### WORK TO DO
Please recast every line of the records below as a Markdown table with the columns "Row" and "Line", numbering each row and skipping blank lines. Leave the pictures out of the answer.
※
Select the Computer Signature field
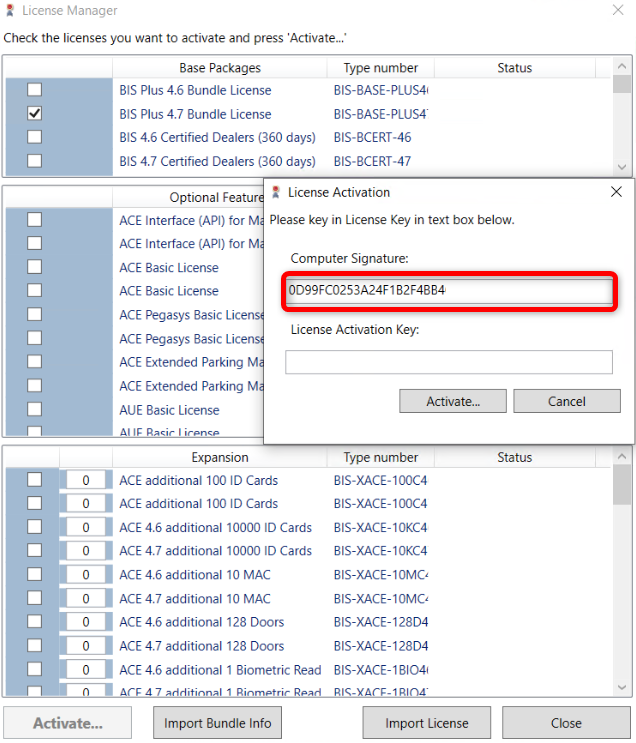Image resolution: width=636 pixels, height=743 pixels. [x=449, y=291]
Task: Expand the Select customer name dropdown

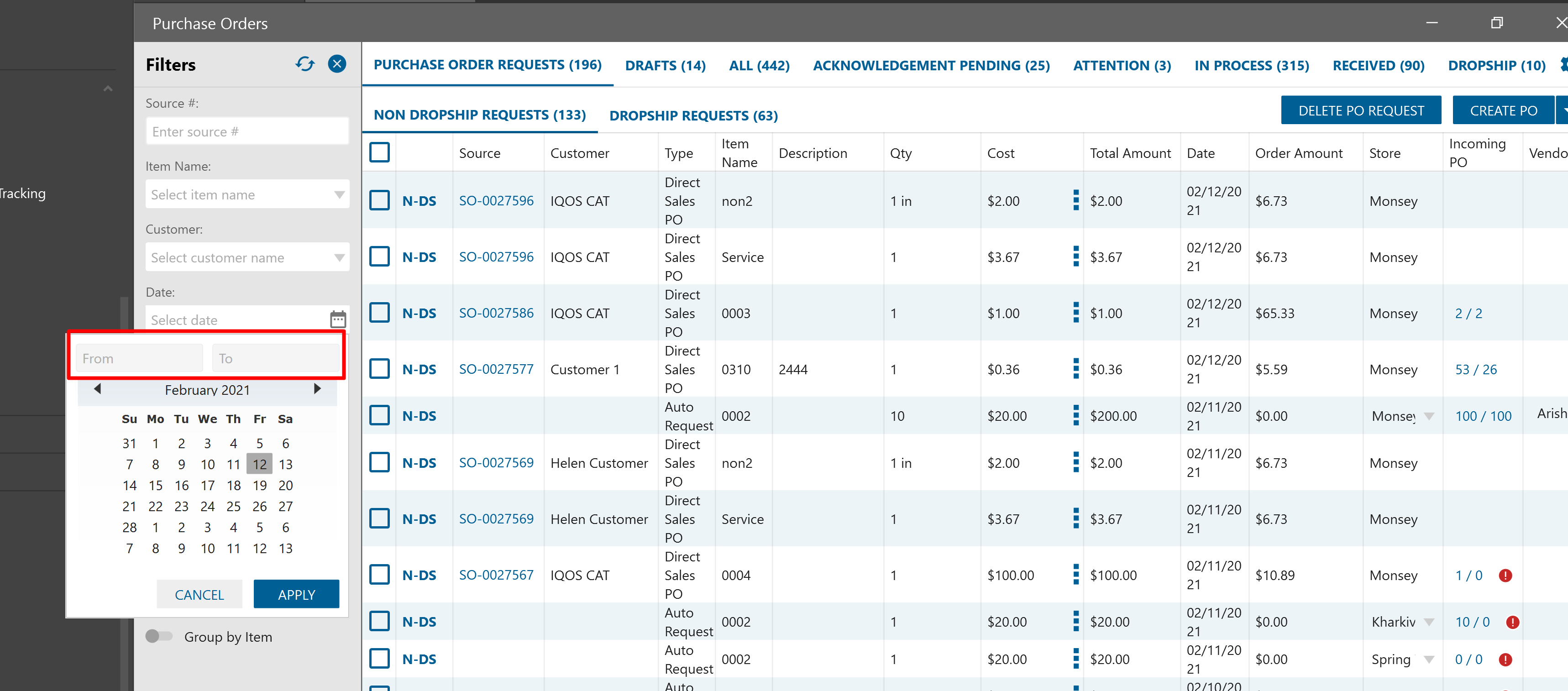Action: point(339,257)
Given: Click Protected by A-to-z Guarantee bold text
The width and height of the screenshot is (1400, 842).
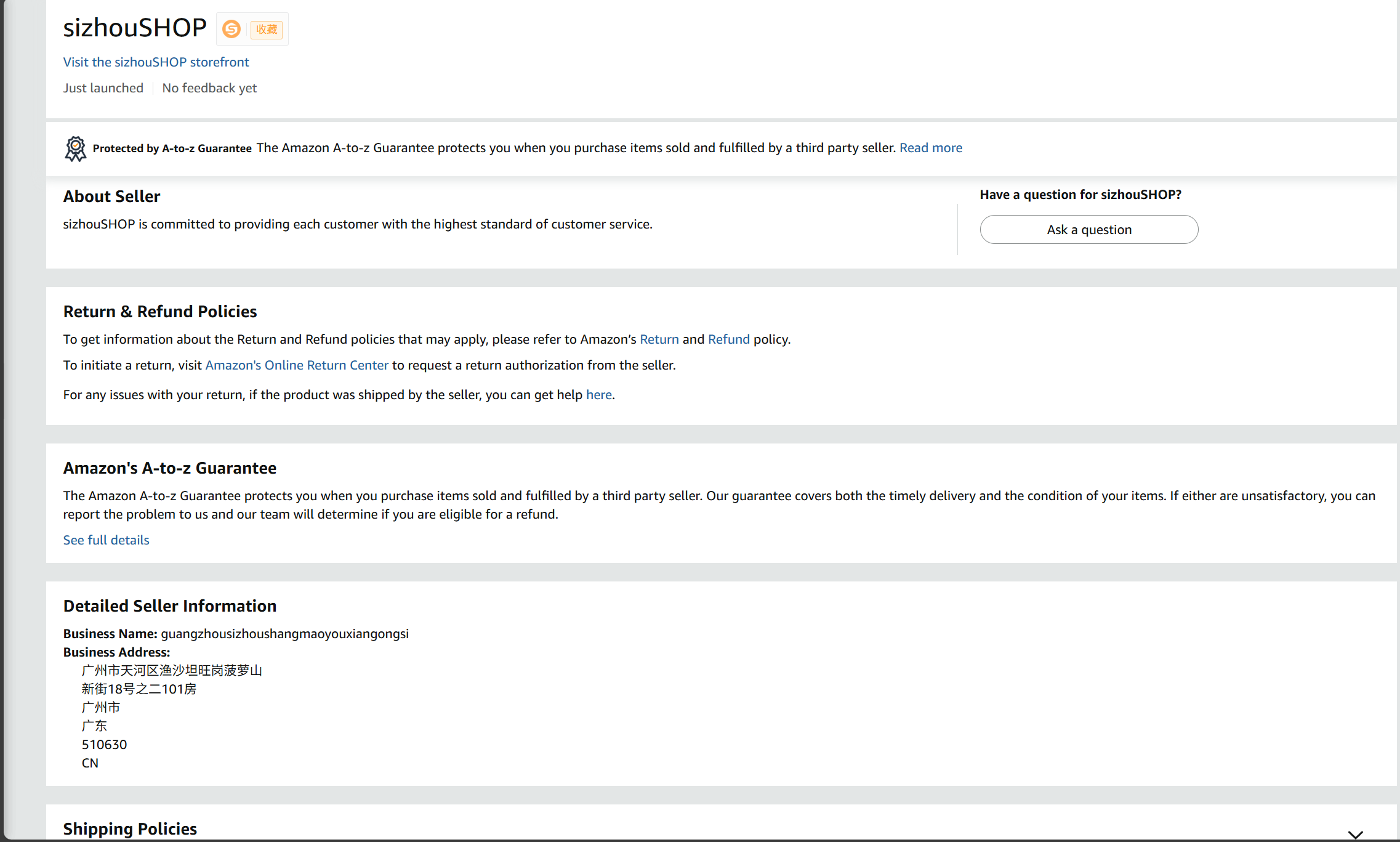Looking at the screenshot, I should click(x=172, y=148).
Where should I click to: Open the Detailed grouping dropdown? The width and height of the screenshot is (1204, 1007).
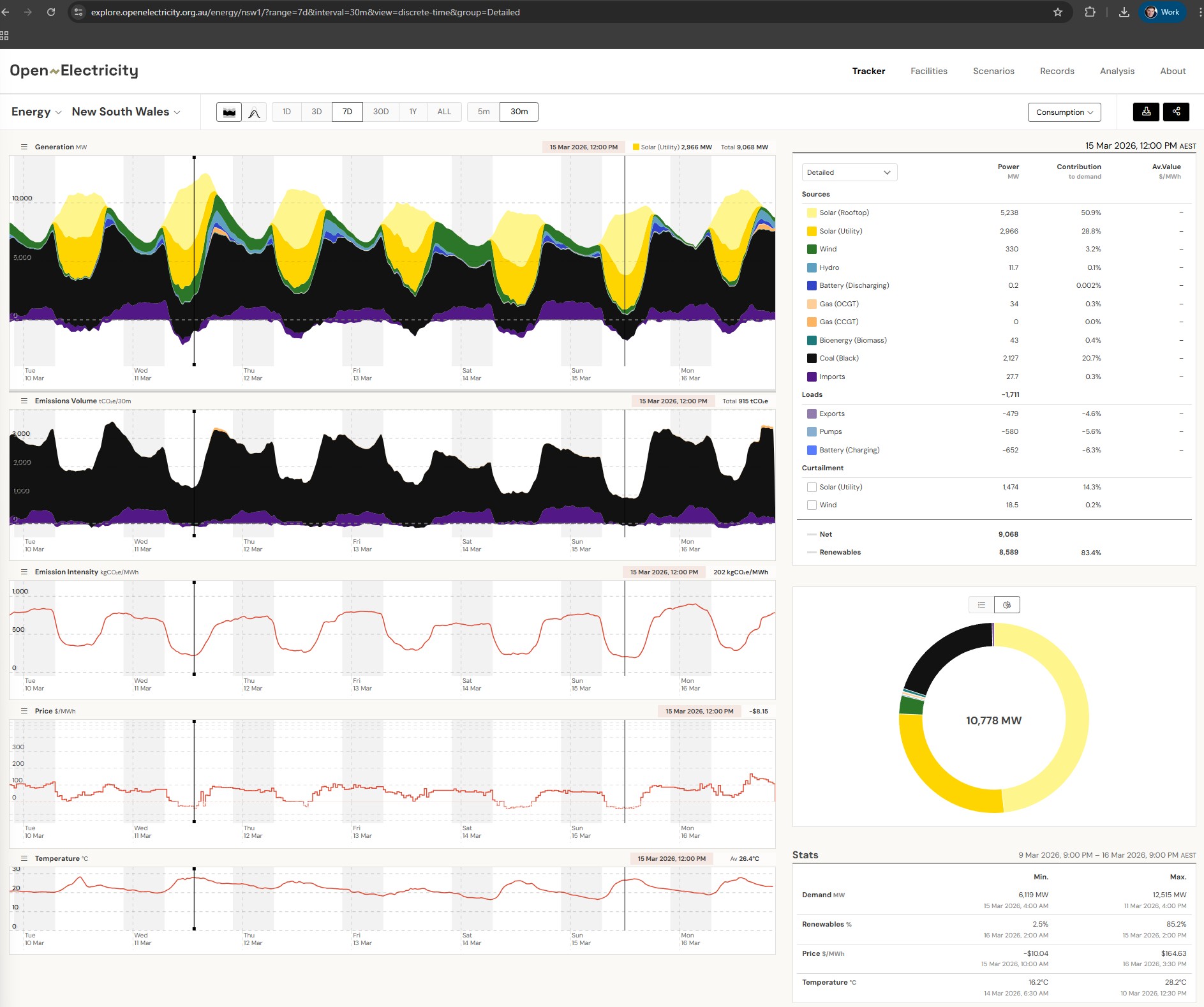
※
### WRITTEN ANSWER
| Row | Line |
|---|---|
| 1 | Select the Computer Signature field |
| 2 | Image resolution: width=636 pixels, height=743 pixels. [x=449, y=291] |
| 3 | Task: Expand the Select customer name dropdown |
| 4 | Action: point(339,257) |
| 5 | Given: Click Protected by A-to-z Guarantee bold text |
| 6 | The width and height of the screenshot is (1400, 842). |
| 7 | Looking at the screenshot, I should click(x=172, y=148). |
| 8 | Where should I click to: Open the Detailed grouping dropdown? The width and height of the screenshot is (1204, 1007). |